New USC study shows most homeless families experience 1-time crisis
More than 4,100 people used services for homeless families in Richland County over the past decade, and more than 80 percent of them used those services only once, new data shows.
The findings of a new study released by the University of South Carolina indicate that family homelessness is a temporary, not long-term or chronic, problem for most who experience it in Columbia and Richland County.
To meet the majority of family homelessness needs, the study concludes, much more affordable housing is required in the Columbia area, along with efforts to rapidly re-house families who experience a one-time crisis.
That fact is a driving factor behind one nonprofit’s plans to buy more single-family homes in the Columbia area and convert them into affordable housing.
“Why is my family invisible?” a homeless young woman once asked Lila Anna Sauls, president of the organization now known as Homeless No More. Sauls told her, “I promise you I will do everything in my power to keep you from becoming invisible.”
Expanding affordable housing pool
Given the new light shed on the needs of homeless families in the Columbia area, service provider Trinity Housing Corp., which operates the St. Lawrence Place transitional housing community in Columbia, has changed its name to Homeless No More.
It also has broadened its mission to expand services for emergency and longer-term family needs, better coordinate the area’s network of service providers and “champion the interests of homeless families.”
Homeless No More will continue to be the parent organization over St. Lawrence Place and its sister program, Live Oak Place, an expanding network of affordable homes across Columbia and Richland County.
When residents graduate from St. Lawrence Place’s two-year transitional housing program, most of them have full-time jobs and steady family income. But it still can be difficult for them to find an affordable place to live, Sauls said.
Live Oak Place recently has expanded the number of affordable homes available to at-risk families to 11, including four newly purchased or under-contract houses in Columbia and the county. It’s the program’s hope to purchase and build more, leaders said.
“It’s a drop in the bucket,” said Walter McKay, chairman of the Homeless No More board of directors. “We knew we had to get started to begin to catch up” to the need.
Families eligible to live in Live Oak Place homes earn no more than 60 percent of the area median income and pay rent based on 30 percent of their household incomes.
“If we could snap our fingers and have 5,000 additional units, they would be taken up in 30 days,” McKay said.
What family homelessness looks like here
Of the 4,113 people in 1,806 households who used family homelessness services between 2004 and 2015, before the October flood, 96 percent of them used housing services only once or twice, the USC study found. That finding shows just how episodic family homelessness tends to be, said Bret Kloos, a USC psychology professor who co-authored the study.
The study found a wide range of family homelessness patterns locally, which require different services to meet their needs. While a family experiencing a one-time crisis of homelessness needs rapid re-housing, a family in need of extended support requires a transitional housing program such as St. Lawrence Place, the study concluded.

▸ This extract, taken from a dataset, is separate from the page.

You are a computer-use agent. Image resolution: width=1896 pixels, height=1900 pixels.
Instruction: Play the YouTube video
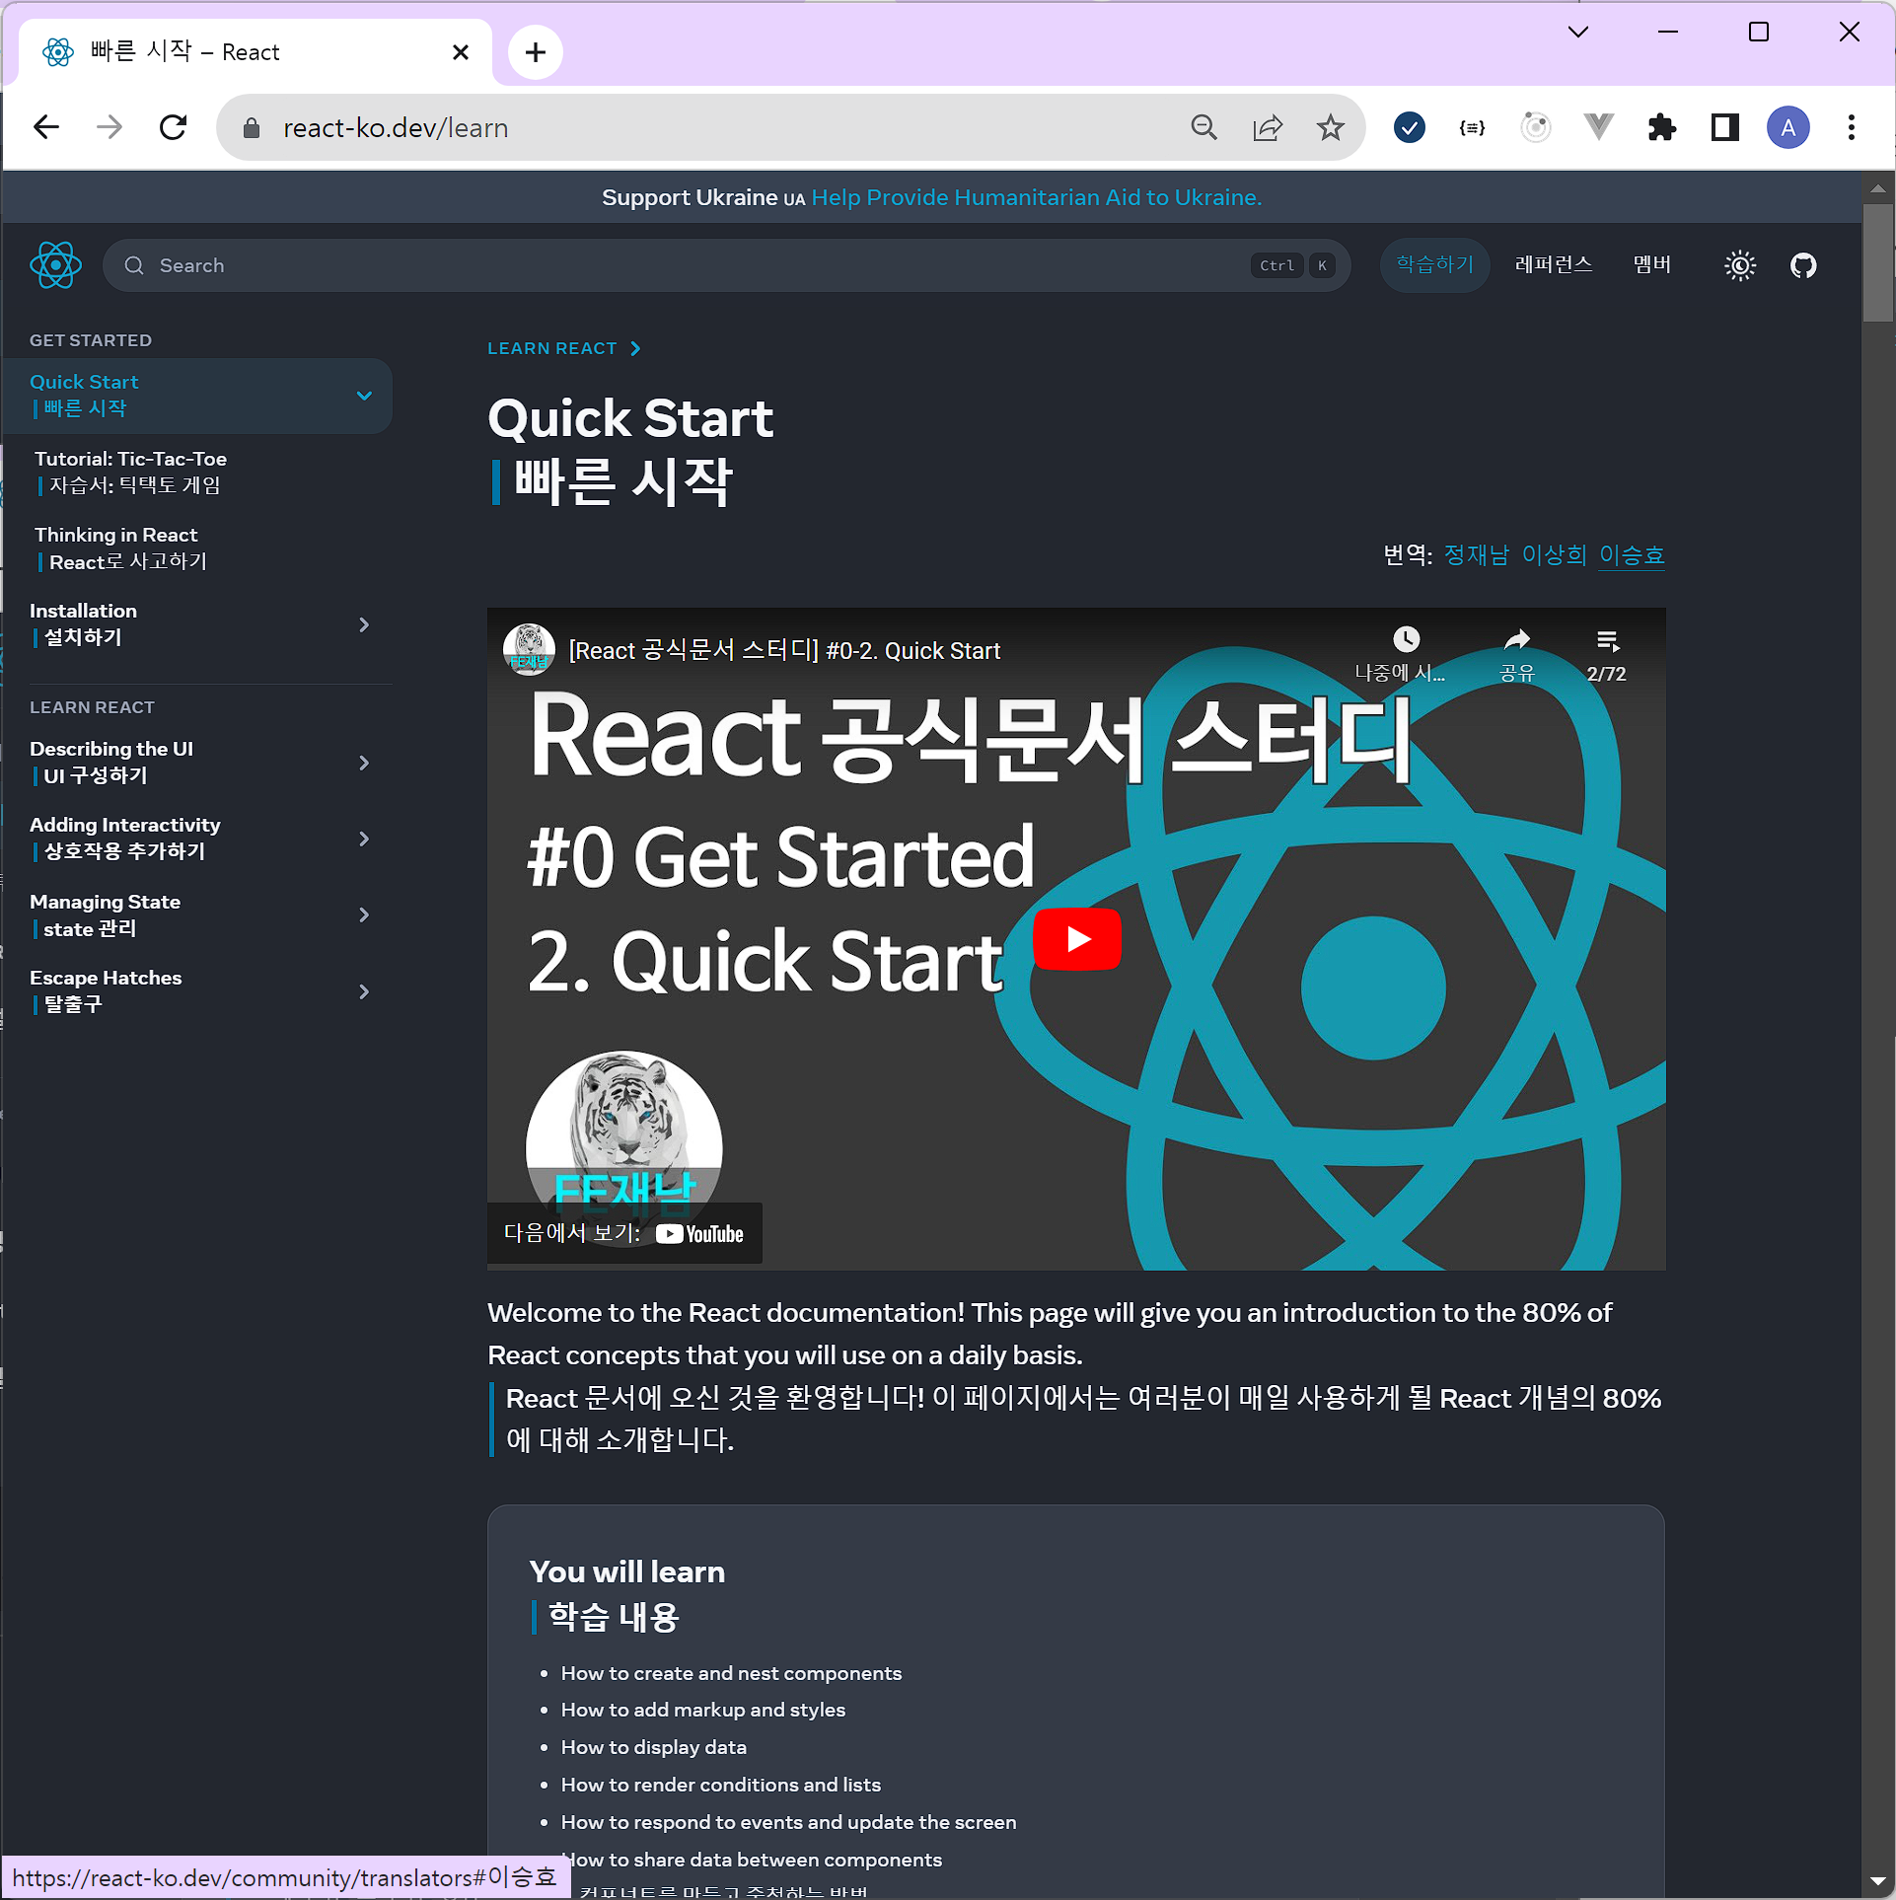(x=1076, y=938)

Families in all patterns of homelessness, though, would be served by a greater supply of affordable housing, Kloos said.
“If you think about homelessness as one of the cruelest games of musical chairs you can imagine, there aren’t enough apartments, there aren’t enough chairs to get to,” Kloos said. “For families that want to work, that have contributions to make to the community, the cost of housing makes people vulnerable to this game of musical chairs.”
Families who experienced one brief crisis of homelessness over those 12 years – more than two-thirds of the families – were in crisis for an average of 54 days, the study found.
The 10 percent of families who sought extended housing support experienced a long, single episode of need averaging 17 months.
Only 7 percent of families who accessed housing services over the 12-year period required long-term support or experienced persistent housing insecurity, with three or more episodes of homelessness for multiple months.
Bigger picture
Part of Homeless No More’s redefined mission is to better coordinate area service providers to fill gaps in the continuum of care sought by homeless and at-risk families.
Columbia Mayor Steve Benjamin says the city, too, is seeking coordination among not just service providers but potential private investors to work toward expanding the affordable housing pool.
City leaders and a network of advocates are “trying to create an environment where private sector capital can be used to meet public sector needs,” Benjamin said.
The city has spent a lot of time discussing possible “creative” tactics to give private developers incentives to integrate affordable and market-rate housing units across all parts of the city, Benjamin said. Those could include, for instance, leveraging or supplementing federal tax credits for affordable housing developments.
“We have a significant need for workforce housing, for affordable housing, for housing for homeless families across the city,” Benjamin said. “How do you create an environment where ... we can bring the same degree of creativity and urgency that we brought to student housing?”
Who are homeless families in the Columbia area?
▪ 4,113 people in 1,806 households used family homelessness services between 2004 and 2015, before the October flood.
▪ 96 percent of those people used housing services only once or twice.
▪ About two-thirds of homeless family members were female.
▪ More than 80 percent were African-American.
▪ A single female was most often the head of the household.
▪ About one-third of adults did not have a high-school degree or an equivalent.
▪ 27 percent of adults had some secondary training or a college degree.